Purple Teaming the Fallout: A Red Team Perspective on U.S. Infrastructure Risks Amid Israel-Iran Conflict
The Middle East just exploded again. Last week, Israel launched direct airstrikes into Tehran, hitting nuclear and military targets in a bold escalation against Iran. It’s a major geopolitical escalation with potential nuclear implications, but the digital fallout could spread even faster.
And if you’re in the United States, especially in critical infrastructure or cyber defense, it’s time to pay attention.
Because Iran doesn’t just retaliate with rockets. It retaliates with cyber warfare. With phishing lures, industrial control system (ICS) exploits, and carefully crafted TTPs.
This blog is from a Red Teamer's perspective. Here are some ideas on how offensive security and our blue team partners could be preparing right now for what could be a wave of cyber retaliation targeting American infrastructure.
Why This Conflict Matters to U.S. Cyber Defenders
Iranian APTs (APT33, APT34/OilRig, APT35/Charming Kitten, and affiliated groups) have a well-documented history of targeting U.S. critical infrastructure. Especially energy, telecommunications, transportation, manufacturing, and water sectors.
If Iran sees U.S. alignment with Israel as cause for escalation, we can expect:
Sophisticated phishing and credential theft targeting ICS engineers (targets can be found via LinkedIn)
Exploits of OT/ICS devices with destructive or manipulative intent
Influence operations aimed at undermining public trust in infrastructure (deface an internal HMI clone in a safe area to show fake pump failures)
Cyberattacks coordinated with physical proxy group actions (DDoS attack + Drone attack targeting physical power grid components)
In other words, not just breach-and-leak, but disruption and deception at scale.
Red Team Goals in This Moment
Red Teams must act as stress testers of national resilience. It’s not about just emulating threat actors, it’s about arming the Blue Team with muscle memory before bullets fly in cyberspace.

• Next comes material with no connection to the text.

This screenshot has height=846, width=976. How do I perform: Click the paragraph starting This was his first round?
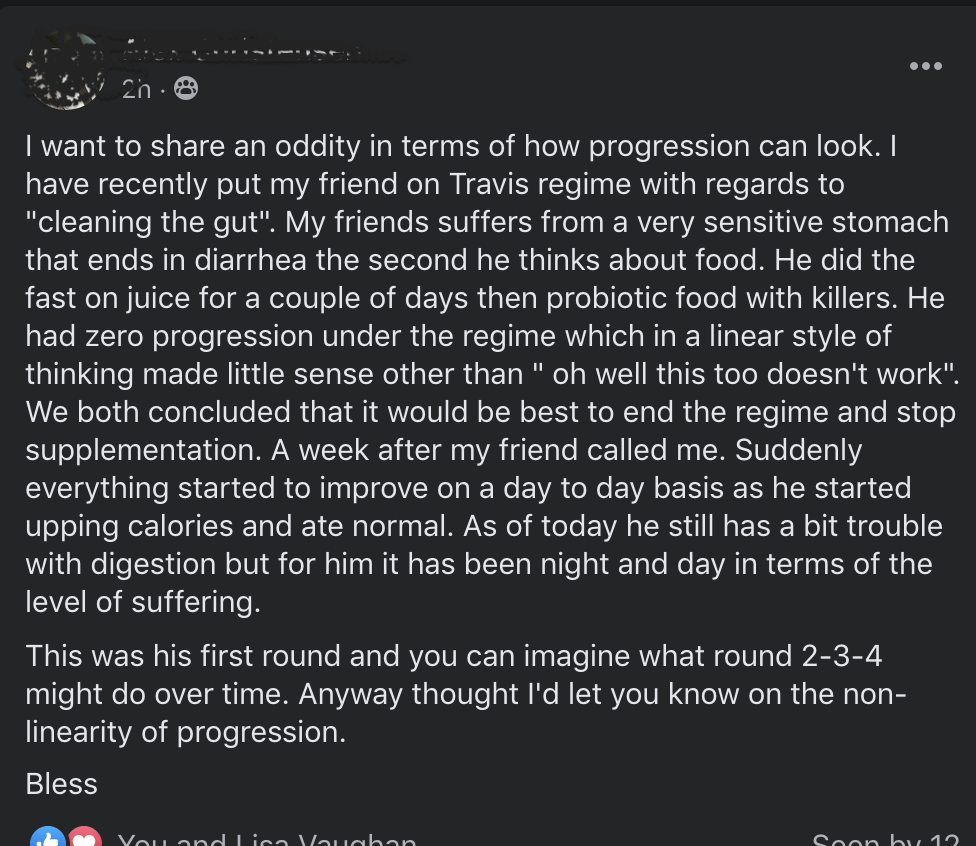coord(466,693)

A perfect example? CDX Trisector. This event brought together cybersecurity professionals from both the public and private sectors, spanning three critical infrastructure verticals: finance, telecommunications, and energy. The goal was to simulate coordinated, real-world cyberattacks across sector boundaries, highlighting the interdependencies, vulnerabilities, and response challenges that arise when multiple critical sectors are targeted simultaneously. While also emphasizing cross-sector communication, intelligence sharing, and the importance of harmonized incident response during nation-state scale cyber campaigns.
Like I said, that's a PERFECT example. But you can execute wargame simulations in smaller-scaled environments as well via purple team engagements.
Here are some ideas on how to turn this crisis into a proving ground for your detection, response, and defense strategy through a MITRE ATT&CK ICS aligned purple team campaign.
MITRE-Driven Purple Team Engagement Plan
Phase 1: Initial Access
Simulate phishing and web exploitation used by APT34 and APT35. (I apologize in advance, I attempted to copy and paste tables here and just couldn’t format it correctly, so I had to take screenshots).
Phase 2: Credential Access & Lateral Movement
Recreate how adversaries like Elfin (APT33) move across ICS-connected environments.
Phase 3: ICS/OT Disruption Simulation
Think beyond IT. Bring the fight to the control systems where real-world impact happens. (Although we do recognize that these are more difficult and require extra planning as we don't want to impact production ICS/OT systems).
References: T0855 T0856 T0816 HMI
Phase 4: Command & Control + Influence
These campaigns often blur the line between cyber and psyops.
References: T0831
Optional Injects for Full-Spectrum Readiness
USB bait drops in OT facilities (does your environment detect a Rubber Ducky?)
Fake breach reports to test executive and PR comms
Final Thoughts: Red Readiness, Blue Resilience
Cyberwar doesn't announce itself with a bang. It creeps, probes, and breaks things when you least expect it.
As Red Teamers, we don’t just simulate threats, we pressure-test reality so defenders can respond when it matters.
Build exercises that reflect the geopolitical tension
Map them tightly to ATT&CK ICS for clarity and effectiveness
And always use purple teaming engagements to transform chaos into resilience
If you're running simulations in energy, water, manufacturing, telecommunications, or emergency services right now, you’re not paranoid. You’re preparing!